## INPUT DATA
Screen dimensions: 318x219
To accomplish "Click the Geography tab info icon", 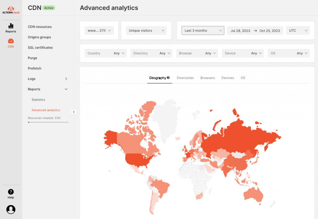I will coord(168,78).
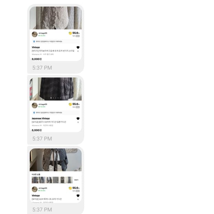
Task: Select the last similar-item thumbnail
Action: pos(69,180)
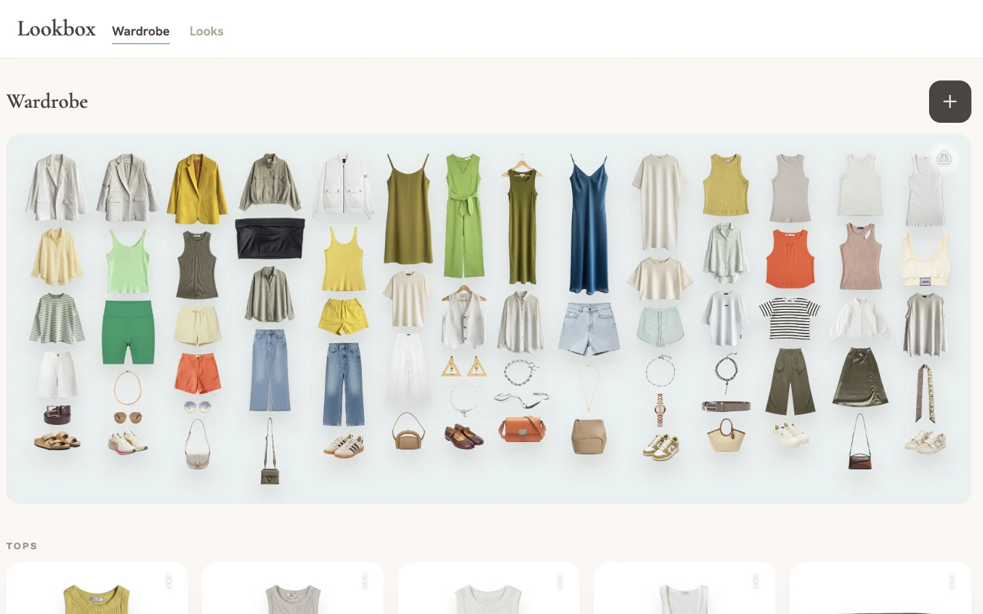Select the green bike shorts
The height and width of the screenshot is (614, 983).
[128, 332]
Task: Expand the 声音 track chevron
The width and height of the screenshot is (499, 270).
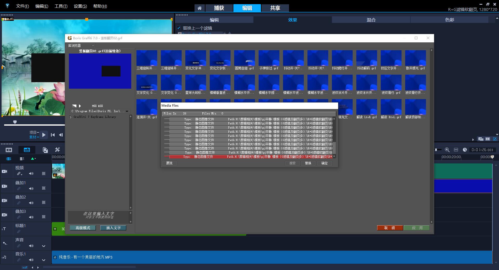Action: [x=44, y=246]
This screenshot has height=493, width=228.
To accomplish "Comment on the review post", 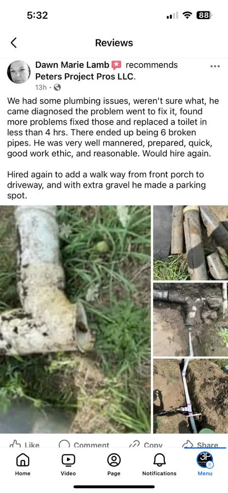I will [84, 445].
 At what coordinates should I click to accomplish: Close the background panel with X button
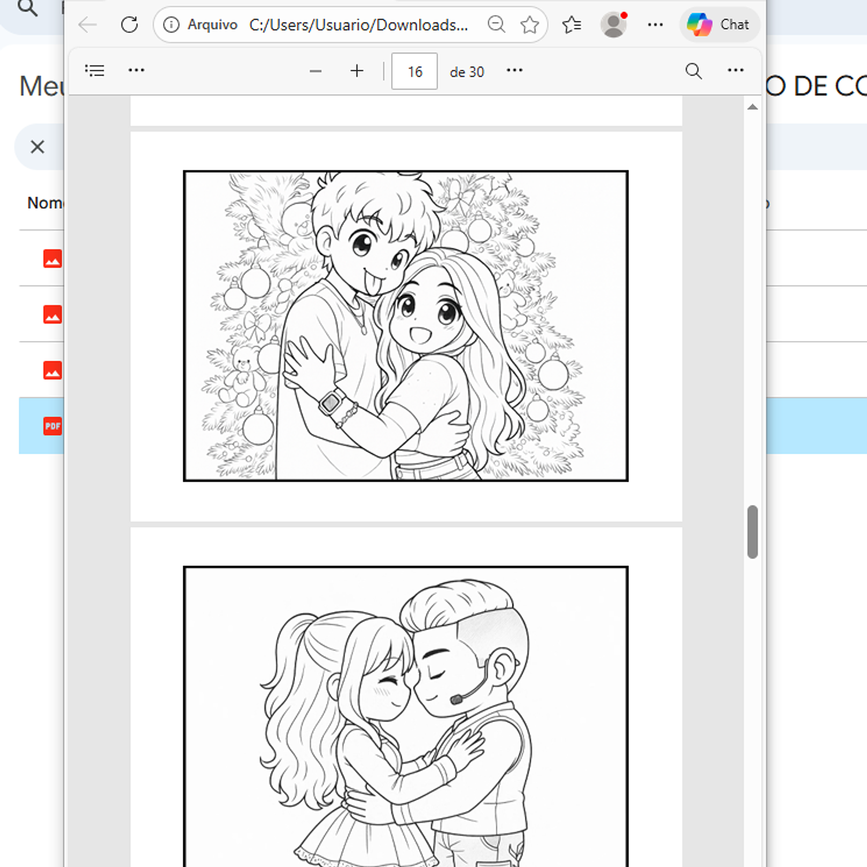38,147
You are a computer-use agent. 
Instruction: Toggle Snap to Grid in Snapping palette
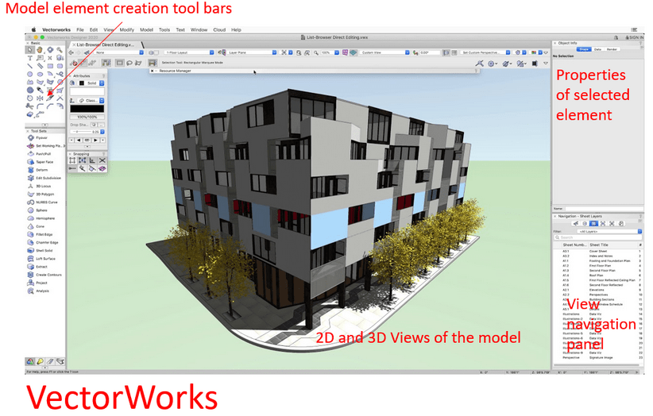pyautogui.click(x=72, y=160)
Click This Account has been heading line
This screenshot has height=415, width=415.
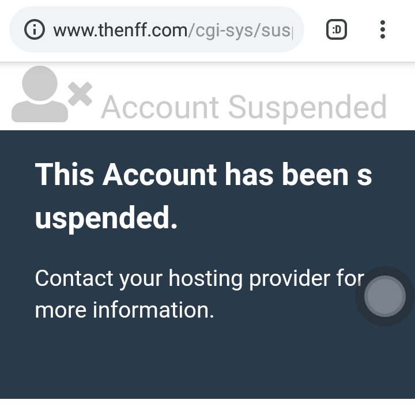[x=203, y=175]
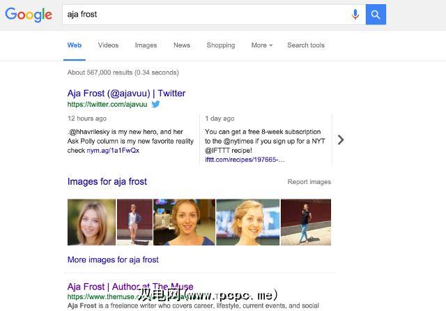Click More images for aja frost
This screenshot has width=446, height=311.
113,259
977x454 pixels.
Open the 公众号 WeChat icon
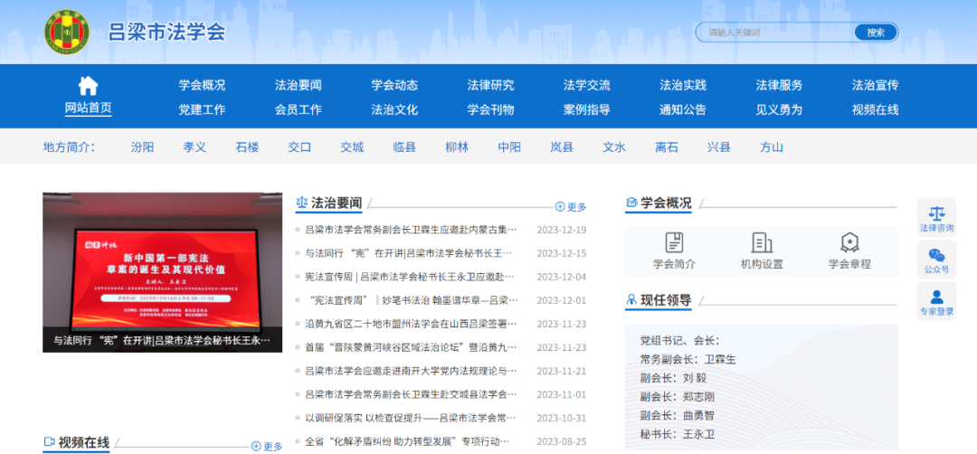click(x=936, y=256)
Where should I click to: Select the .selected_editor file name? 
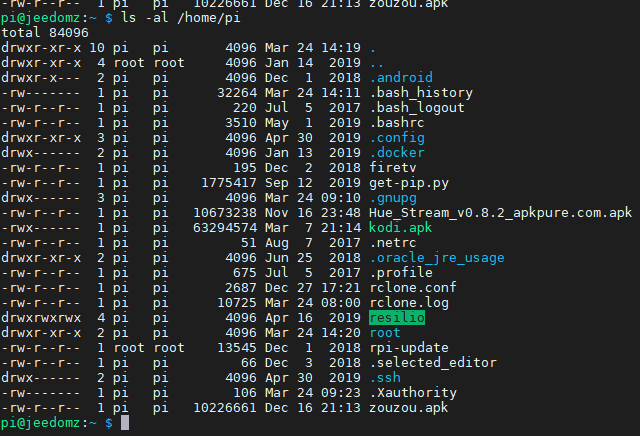coord(432,363)
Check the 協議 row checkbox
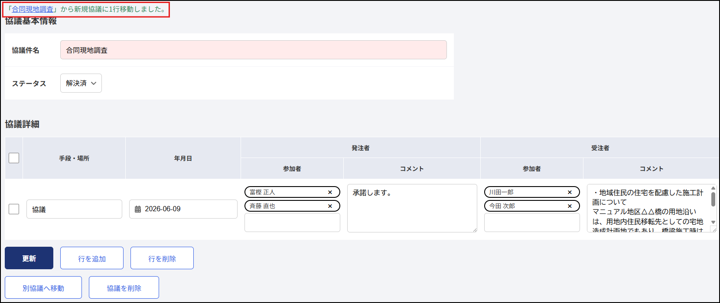The width and height of the screenshot is (720, 303). click(14, 209)
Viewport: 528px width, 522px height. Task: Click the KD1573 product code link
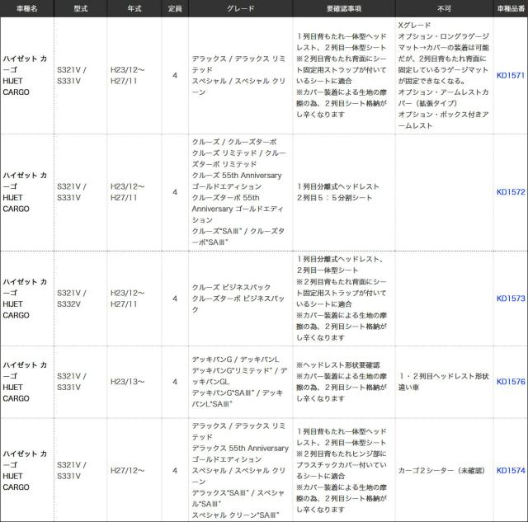coord(511,298)

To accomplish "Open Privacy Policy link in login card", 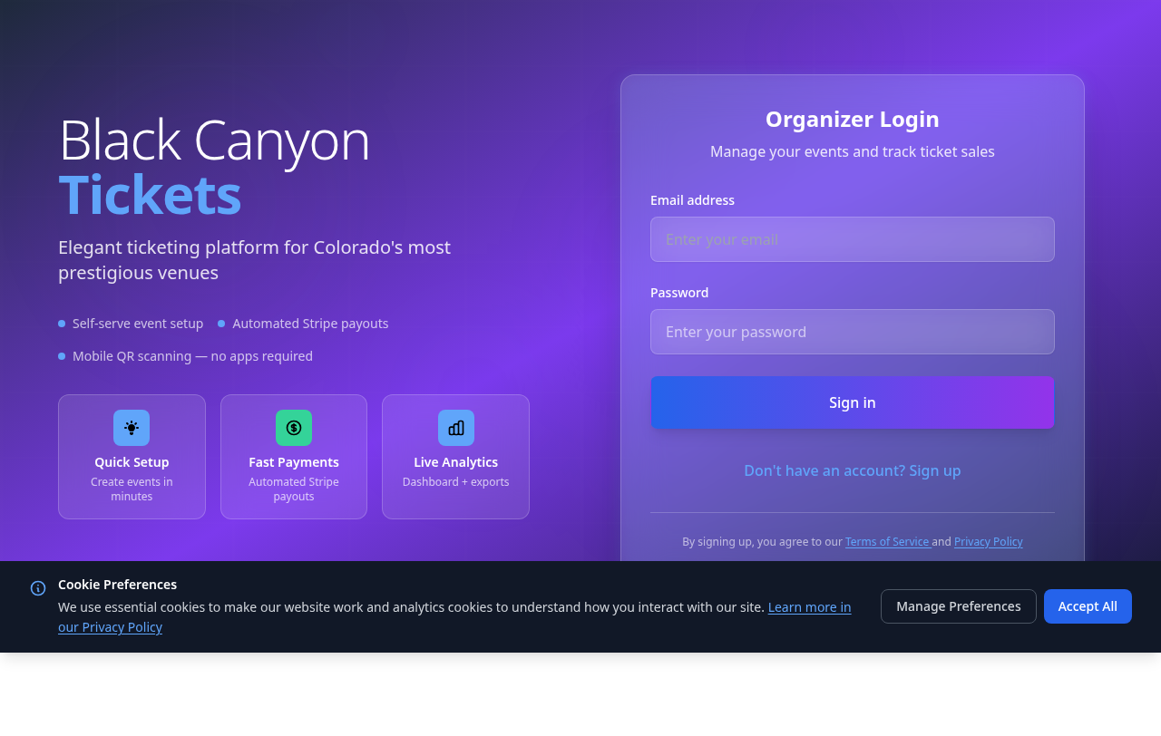I will click(988, 542).
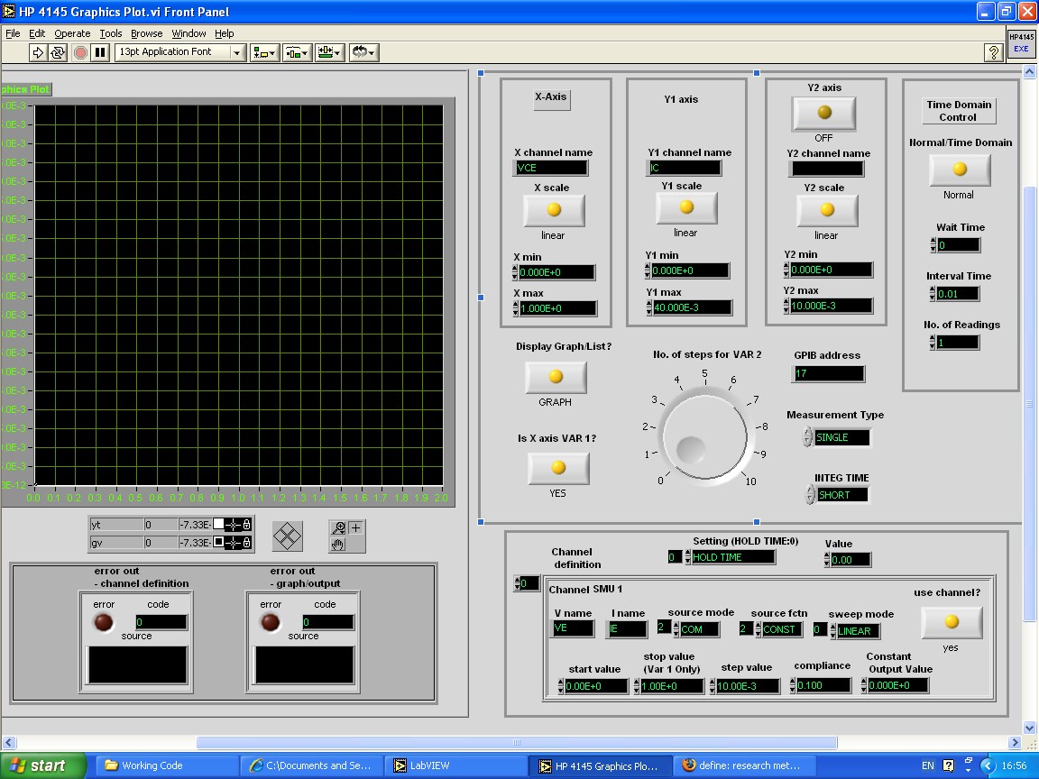Select the graph zoom tool icon
Viewport: 1039px width, 779px height.
pos(339,528)
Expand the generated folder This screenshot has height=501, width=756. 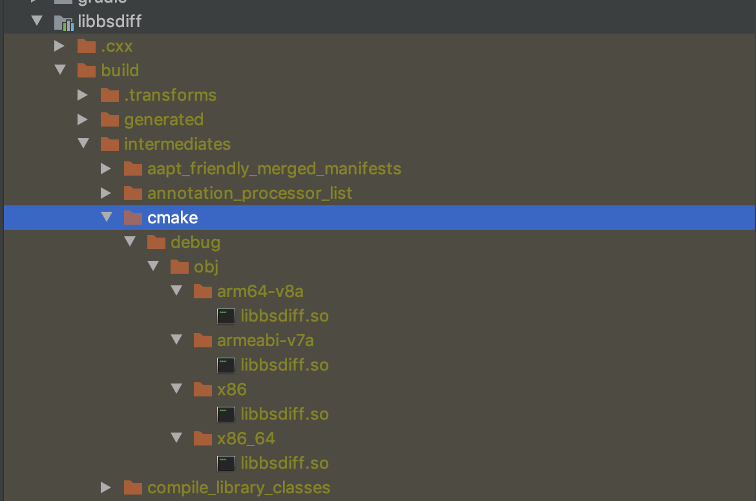click(83, 119)
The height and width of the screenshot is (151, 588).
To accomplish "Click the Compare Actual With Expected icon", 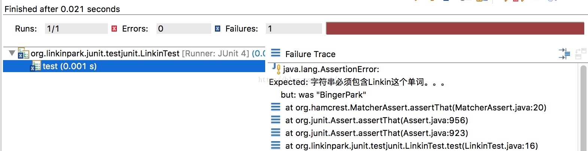I will (581, 54).
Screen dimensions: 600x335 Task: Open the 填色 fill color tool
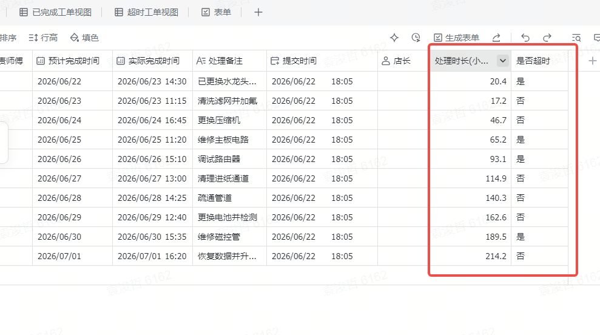[84, 38]
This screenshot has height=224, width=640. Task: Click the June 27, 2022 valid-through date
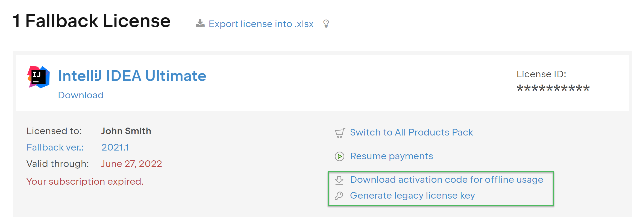click(132, 164)
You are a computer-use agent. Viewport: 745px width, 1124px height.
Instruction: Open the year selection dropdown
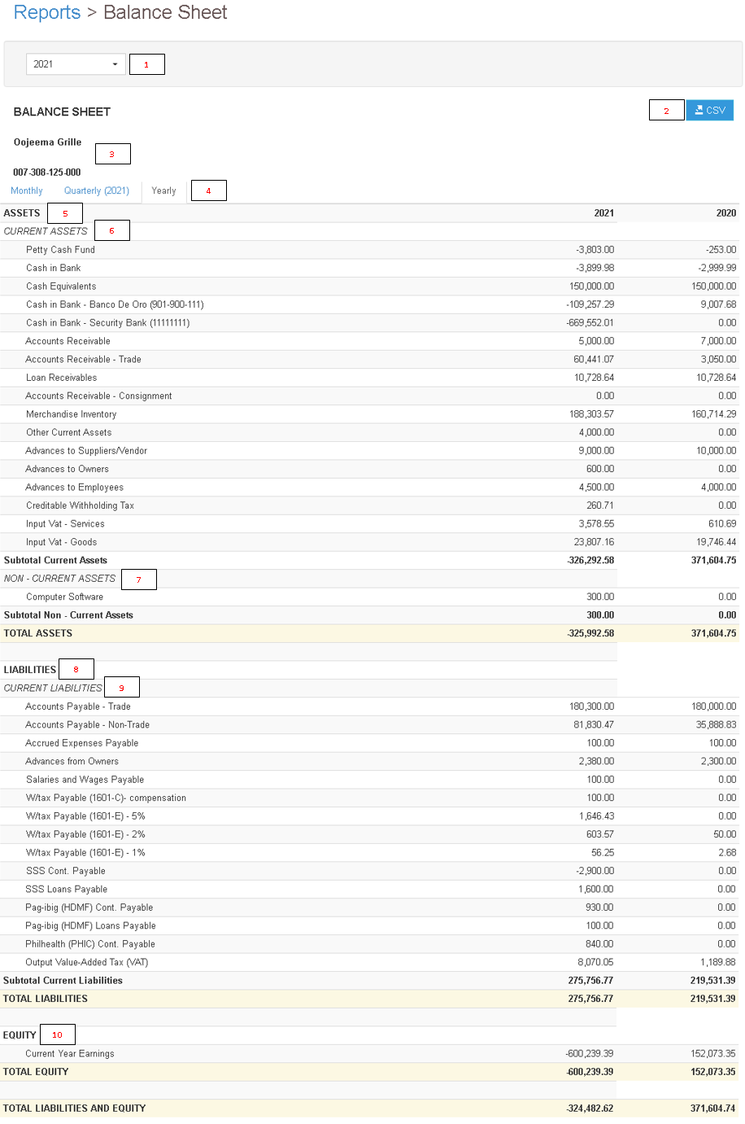coord(75,63)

## TO DO
Search the material for the string "agent" and show every line that has it.

## OUTPUT FOR THIS TASK
You are a computer-use agent. 
You are a computer-use agent. Viewport: 745px width, 1124px height.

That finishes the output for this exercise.